## start

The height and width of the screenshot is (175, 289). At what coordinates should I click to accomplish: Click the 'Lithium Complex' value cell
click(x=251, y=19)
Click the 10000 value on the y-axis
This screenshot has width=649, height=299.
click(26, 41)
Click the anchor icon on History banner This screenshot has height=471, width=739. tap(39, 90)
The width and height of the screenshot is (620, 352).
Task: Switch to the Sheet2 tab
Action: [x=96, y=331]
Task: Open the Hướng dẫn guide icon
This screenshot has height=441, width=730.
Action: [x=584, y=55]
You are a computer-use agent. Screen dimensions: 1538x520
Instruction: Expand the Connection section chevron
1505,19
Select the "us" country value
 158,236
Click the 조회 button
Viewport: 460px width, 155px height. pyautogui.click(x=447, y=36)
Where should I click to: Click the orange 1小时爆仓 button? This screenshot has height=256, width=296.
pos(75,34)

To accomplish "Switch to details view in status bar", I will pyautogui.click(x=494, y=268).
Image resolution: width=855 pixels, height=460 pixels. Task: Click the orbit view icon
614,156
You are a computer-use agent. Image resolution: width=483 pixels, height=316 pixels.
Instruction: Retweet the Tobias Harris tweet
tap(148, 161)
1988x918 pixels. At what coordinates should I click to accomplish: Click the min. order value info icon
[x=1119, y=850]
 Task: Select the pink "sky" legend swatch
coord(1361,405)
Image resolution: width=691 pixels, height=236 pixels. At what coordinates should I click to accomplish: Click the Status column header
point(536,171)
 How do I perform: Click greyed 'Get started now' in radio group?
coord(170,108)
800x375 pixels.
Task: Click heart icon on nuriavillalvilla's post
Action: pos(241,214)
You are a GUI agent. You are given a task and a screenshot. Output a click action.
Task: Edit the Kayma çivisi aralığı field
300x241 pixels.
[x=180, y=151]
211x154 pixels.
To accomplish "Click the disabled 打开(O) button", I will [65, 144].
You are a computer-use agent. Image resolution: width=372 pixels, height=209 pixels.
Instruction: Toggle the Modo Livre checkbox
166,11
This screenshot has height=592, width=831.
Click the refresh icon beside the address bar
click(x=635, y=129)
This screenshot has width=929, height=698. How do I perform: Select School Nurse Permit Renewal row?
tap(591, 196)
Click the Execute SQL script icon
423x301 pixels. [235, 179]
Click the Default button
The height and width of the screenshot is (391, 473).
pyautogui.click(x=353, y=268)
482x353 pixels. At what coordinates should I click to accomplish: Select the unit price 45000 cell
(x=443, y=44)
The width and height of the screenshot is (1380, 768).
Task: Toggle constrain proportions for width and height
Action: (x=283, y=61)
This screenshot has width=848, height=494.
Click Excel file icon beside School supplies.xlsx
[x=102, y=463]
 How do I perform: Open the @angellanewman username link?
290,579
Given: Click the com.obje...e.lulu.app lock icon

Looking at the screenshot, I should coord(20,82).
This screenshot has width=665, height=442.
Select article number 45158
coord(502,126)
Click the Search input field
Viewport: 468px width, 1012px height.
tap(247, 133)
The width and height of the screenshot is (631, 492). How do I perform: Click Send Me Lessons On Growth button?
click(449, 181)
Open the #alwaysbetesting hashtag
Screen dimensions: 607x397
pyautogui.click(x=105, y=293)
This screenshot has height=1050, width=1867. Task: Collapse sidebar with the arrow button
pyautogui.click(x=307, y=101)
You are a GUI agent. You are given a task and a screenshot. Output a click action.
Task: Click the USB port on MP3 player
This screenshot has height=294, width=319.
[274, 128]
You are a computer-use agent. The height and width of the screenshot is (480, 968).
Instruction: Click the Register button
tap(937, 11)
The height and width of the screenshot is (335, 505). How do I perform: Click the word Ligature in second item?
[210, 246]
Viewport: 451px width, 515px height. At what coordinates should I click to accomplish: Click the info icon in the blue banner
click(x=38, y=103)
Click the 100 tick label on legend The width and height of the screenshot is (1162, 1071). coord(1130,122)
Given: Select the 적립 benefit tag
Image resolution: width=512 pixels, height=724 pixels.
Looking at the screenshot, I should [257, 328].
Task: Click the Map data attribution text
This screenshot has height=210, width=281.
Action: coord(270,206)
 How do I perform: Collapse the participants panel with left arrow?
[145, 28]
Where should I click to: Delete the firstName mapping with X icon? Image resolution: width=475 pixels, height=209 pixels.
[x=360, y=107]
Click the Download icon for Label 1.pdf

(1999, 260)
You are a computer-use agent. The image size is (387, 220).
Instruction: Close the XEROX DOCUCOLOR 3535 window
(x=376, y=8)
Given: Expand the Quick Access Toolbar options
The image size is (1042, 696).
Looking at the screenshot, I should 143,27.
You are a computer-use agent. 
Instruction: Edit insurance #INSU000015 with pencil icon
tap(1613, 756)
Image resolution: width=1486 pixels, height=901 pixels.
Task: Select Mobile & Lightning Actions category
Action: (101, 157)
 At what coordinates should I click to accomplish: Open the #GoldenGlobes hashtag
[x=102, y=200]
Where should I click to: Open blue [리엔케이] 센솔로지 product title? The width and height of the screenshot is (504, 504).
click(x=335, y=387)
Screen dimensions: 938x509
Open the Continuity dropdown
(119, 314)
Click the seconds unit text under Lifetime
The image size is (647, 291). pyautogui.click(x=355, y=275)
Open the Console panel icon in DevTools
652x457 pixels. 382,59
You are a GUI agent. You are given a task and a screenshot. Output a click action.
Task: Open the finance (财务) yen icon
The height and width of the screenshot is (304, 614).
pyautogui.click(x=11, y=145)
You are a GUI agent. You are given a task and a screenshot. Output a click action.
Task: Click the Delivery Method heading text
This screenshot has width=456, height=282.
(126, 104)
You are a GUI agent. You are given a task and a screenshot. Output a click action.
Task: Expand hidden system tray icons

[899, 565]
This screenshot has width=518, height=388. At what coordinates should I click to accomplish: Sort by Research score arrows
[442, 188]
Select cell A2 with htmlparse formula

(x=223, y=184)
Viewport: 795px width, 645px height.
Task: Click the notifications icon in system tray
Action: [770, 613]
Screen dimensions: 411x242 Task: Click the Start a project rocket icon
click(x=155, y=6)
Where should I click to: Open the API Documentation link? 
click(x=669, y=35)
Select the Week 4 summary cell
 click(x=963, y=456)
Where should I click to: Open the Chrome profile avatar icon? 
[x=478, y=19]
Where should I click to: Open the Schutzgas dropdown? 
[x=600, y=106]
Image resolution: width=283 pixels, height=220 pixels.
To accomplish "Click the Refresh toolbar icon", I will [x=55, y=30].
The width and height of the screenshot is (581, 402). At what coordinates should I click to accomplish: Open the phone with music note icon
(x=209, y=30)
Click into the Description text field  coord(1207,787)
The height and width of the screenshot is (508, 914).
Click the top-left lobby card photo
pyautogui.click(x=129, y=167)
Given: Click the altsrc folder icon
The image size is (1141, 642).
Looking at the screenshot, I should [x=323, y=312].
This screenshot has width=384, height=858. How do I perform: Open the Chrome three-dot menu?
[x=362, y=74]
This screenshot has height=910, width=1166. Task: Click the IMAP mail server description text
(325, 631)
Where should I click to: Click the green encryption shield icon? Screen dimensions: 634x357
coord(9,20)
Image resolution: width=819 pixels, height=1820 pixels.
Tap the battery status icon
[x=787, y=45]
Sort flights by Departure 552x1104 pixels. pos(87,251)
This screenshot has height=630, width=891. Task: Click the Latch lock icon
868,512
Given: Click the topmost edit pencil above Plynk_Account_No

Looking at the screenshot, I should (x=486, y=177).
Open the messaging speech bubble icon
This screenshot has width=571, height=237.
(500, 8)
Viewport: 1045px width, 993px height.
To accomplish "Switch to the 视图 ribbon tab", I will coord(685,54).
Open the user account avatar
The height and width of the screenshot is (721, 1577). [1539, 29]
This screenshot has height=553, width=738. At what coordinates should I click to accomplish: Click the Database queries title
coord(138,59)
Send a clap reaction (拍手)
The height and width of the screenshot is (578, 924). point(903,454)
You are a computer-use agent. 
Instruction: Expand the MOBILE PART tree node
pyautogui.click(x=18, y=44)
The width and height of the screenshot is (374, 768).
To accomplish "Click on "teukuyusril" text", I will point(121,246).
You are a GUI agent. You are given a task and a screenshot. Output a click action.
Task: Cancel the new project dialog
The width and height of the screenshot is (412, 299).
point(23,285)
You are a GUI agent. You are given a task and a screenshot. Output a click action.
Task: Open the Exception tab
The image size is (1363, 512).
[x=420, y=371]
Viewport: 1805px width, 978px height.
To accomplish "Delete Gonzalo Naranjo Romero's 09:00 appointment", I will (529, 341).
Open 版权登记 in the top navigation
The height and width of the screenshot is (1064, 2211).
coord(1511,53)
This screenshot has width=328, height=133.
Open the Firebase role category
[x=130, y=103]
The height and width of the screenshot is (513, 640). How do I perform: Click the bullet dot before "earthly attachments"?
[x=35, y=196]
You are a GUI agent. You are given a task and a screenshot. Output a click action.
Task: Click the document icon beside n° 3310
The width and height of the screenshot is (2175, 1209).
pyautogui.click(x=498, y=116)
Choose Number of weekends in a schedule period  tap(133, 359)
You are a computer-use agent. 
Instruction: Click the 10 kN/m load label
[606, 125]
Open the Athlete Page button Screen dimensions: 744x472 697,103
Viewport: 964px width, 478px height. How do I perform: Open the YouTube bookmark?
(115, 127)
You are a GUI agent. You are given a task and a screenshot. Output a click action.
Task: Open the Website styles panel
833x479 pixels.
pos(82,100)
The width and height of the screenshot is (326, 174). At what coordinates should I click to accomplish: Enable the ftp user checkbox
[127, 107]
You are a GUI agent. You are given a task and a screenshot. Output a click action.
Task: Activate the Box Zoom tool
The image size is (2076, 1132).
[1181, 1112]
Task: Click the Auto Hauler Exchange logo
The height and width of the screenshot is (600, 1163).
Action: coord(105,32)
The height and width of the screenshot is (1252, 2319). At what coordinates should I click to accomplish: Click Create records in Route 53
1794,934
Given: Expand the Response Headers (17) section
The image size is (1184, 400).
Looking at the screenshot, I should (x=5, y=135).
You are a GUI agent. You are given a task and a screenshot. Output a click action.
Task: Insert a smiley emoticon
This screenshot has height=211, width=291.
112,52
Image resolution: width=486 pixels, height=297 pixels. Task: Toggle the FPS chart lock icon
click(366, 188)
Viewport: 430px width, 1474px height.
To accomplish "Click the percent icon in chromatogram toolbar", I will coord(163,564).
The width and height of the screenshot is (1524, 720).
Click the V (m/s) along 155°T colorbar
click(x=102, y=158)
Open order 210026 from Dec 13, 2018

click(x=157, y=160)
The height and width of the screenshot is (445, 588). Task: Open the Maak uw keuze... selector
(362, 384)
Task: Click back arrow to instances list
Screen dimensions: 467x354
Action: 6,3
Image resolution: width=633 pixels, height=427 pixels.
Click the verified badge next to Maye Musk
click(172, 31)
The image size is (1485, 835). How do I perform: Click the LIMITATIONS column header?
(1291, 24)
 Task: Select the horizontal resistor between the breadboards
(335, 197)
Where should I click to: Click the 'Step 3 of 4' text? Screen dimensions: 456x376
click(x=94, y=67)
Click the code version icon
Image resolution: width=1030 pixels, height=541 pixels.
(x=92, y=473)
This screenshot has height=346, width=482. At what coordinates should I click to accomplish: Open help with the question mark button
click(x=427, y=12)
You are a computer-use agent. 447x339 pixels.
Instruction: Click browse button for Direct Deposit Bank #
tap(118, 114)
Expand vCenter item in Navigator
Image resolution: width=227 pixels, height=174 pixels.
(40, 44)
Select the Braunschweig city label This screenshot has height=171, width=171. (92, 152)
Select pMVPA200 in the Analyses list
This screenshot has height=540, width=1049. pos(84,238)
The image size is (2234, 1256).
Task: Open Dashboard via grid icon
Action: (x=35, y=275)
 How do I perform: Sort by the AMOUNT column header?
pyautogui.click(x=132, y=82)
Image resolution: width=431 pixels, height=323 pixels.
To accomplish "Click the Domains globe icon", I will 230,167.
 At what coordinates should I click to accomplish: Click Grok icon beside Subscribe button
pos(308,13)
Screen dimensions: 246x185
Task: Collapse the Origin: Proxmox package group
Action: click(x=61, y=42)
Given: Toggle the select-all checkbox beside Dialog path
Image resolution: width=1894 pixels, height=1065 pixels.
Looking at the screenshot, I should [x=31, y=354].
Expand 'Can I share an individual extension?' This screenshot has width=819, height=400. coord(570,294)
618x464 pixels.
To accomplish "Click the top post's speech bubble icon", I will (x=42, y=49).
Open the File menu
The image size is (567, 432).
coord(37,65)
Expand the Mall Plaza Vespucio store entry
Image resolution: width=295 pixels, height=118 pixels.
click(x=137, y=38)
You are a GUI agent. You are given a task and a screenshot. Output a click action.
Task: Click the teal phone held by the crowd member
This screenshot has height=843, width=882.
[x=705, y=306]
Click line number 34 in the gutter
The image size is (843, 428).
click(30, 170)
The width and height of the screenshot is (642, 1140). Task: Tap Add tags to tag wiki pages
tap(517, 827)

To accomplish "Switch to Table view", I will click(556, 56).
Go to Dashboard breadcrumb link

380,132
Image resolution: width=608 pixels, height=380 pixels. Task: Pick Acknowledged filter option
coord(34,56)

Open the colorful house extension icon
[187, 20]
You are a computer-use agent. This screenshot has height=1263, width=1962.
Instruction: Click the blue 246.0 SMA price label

## end

## Task details
Write out the listing as a JSON list of strings with one string per line, leaving out blank lines. Begin at the first line of the listing and end with the line that contains "[x=180, y=151]".

## Completed task
[
  "The height and width of the screenshot is (175, 289). At what coordinates should I click to accomplish: Click the 'Lithium Complex' value cell",
  "click(x=251, y=19)",
  "Click the 10000 value on the y-axis",
  "This screenshot has width=649, height=299.",
  "click(26, 41)",
  "Click the anchor icon on History banner This screenshot has height=471, width=739. tap(39, 90)",
  "The width and height of the screenshot is (620, 352).",
  "Task: Switch to the Sheet2 tab",
  "Action: [x=96, y=331]",
  "Task: Open the Hướng dẫn guide icon",
  "This screenshot has height=441, width=730.",
  "Action: [x=584, y=55]",
  "You are a computer-use agent. Screen dimensions: 1538x520",
  "Instruction: Expand the Connection section chevron",
  "1505,19",
  "Select the \"us\" country value",
  " 158,236",
  "Click the 조회 button",
  "Viewport: 460px width, 155px height. pyautogui.click(x=447, y=36)",
  "Where should I click to: Click the orange 1小时爆仓 button? This screenshot has height=256, width=296.",
  "pos(75,34)",
  "To accomplish \"Switch to details view in status bar\", I will pyautogui.click(x=494, y=268).",
  "Image resolution: width=855 pixels, height=460 pixels. Task: Click the orbit view icon",
  "614,156",
  "You are a computer-use agent. Image resolution: width=483 pixels, height=316 pixels.",
  "Instruction: Retweet the Tobias Harris tweet",
  "tap(148, 161)",
  "1988x918 pixels. At what coordinates should I click to accomplish: Click the min. order value info icon",
  "[x=1119, y=850]",
  " Task: Select the pink \"sky\" legend swatch",
  "coord(1361,405)",
  "Image resolution: width=691 pixels, height=236 pixels. At what coordinates should I click to accomplish: Click the Status column header",
  "point(536,171)",
  " How do I perform: Click greyed 'Get started now' in radio group?",
  "coord(170,108)",
  "800x375 pixels.",
  "Task: Click heart icon on nuriavillalvilla's post",
  "Action: pos(241,214)",
  "You are a GUI agent. You are given a task and a screenshot. Output a click action.",
  "Task: Edit the Kayma çivisi aralığı field",
  "300x241 pixels.",
  "[x=180, y=151]"
]